Mrs. Cullinan, for whom Maya briefly works, decides to rename her “Mary.” She doesn’t care that she negates Maya’s identity simply to meet her own needs. As a white woman, Mrs. Cullinan’s feelings matter, but Maya’s don’t. When Maya rebels against Mrs. Cullinan by deliberately breaking a treasured casserole and cups, she reclaims her identity as a black girl with a free will, quick mind, and indomitable spirit.
It was awful to be Negro and have no control over my life. It was brutal to be young and already trained to sit quietly and listen to charges brought against my color with no chance of defense.
During Maya’s eighth-grade graduation, she must endure a speech that highlights the inequities in education as well as the disparate expectations of black and white students. As she describes here, she inwardly seethes but remains acutely aware that she lacks the power to refute the speaker’s words or effect change. Like other southern blacks, Maya must listen quietly as a white person dehumanizes her and tells her what she can and cannot do.
To me, a thirteen-year-old Black girl, stalled by the South and Southern Black life style, the city was a state of beauty and a state of freedom. The fog wasn’t simply the steamy vapors off the bay caught and penned in by hills, but a soft breath of anonymity that shrouded and cushioned the bashful traveler. I became dauntless and free of fears, intoxicated by the physical fact of San Francisco.
Displaced to San Francisco, Maya instantly takes to her new city, feeling like she truly belongs. Taken from her Arkansas community, where everyone knows her and her background, Maya feels the rush of independence and anonymity. She knows she can reinvent herself in whatever mold she chooses. No longer meek and content to sit mutely on the sidelines, Maya will push herself in new and challenging directions.
Later when asked how I got my job, I was never able to say exactly. I only knew that one day, which was tiresomely like all the others before it, I sat in the Railway office, ostensibly waiting to be interviewed. The receptionist called me to her desk and shuffled a bundle of papers to me. They were job application forms. She said they had to be filled in triplicate.
Determined to work on the streetcars despite the railway’s policy of discrimination, Maya finally wins her battle. Tellingly, she explains that she doesn’t know how she got the job, what action or words finally broke the white bosses down, but the reader has observed her steady determination and understands that she got the job because she refused to give up. Maya herself made this happen with her own obstinacy and refusal to compromise her goal.
She turned out the light and I patted my son’s body lightly and went back to sleep.

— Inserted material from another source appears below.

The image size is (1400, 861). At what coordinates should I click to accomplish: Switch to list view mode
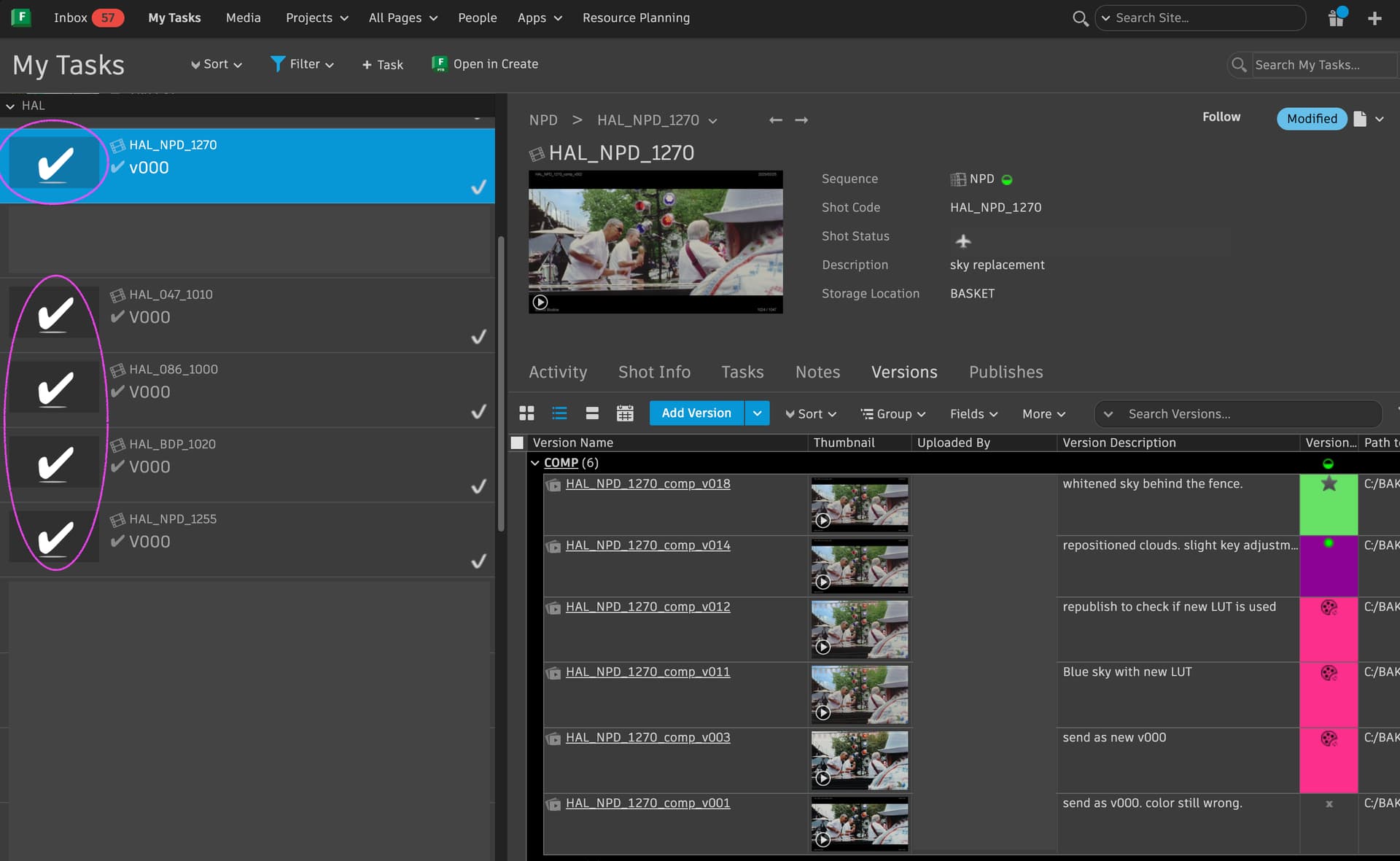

Maya describes a scene with her newborn son, a moment in which she embraces her new identity as a mother, trusting herself to care for the baby and protect him. When he was first born, she was afraid that she would harm him, but Vivian knew that Maya simply needed to see that she could be a good mother. Once Maya discovers that she indeed has the instinctive ability to keep her son safe, she feels at peace with mothering him.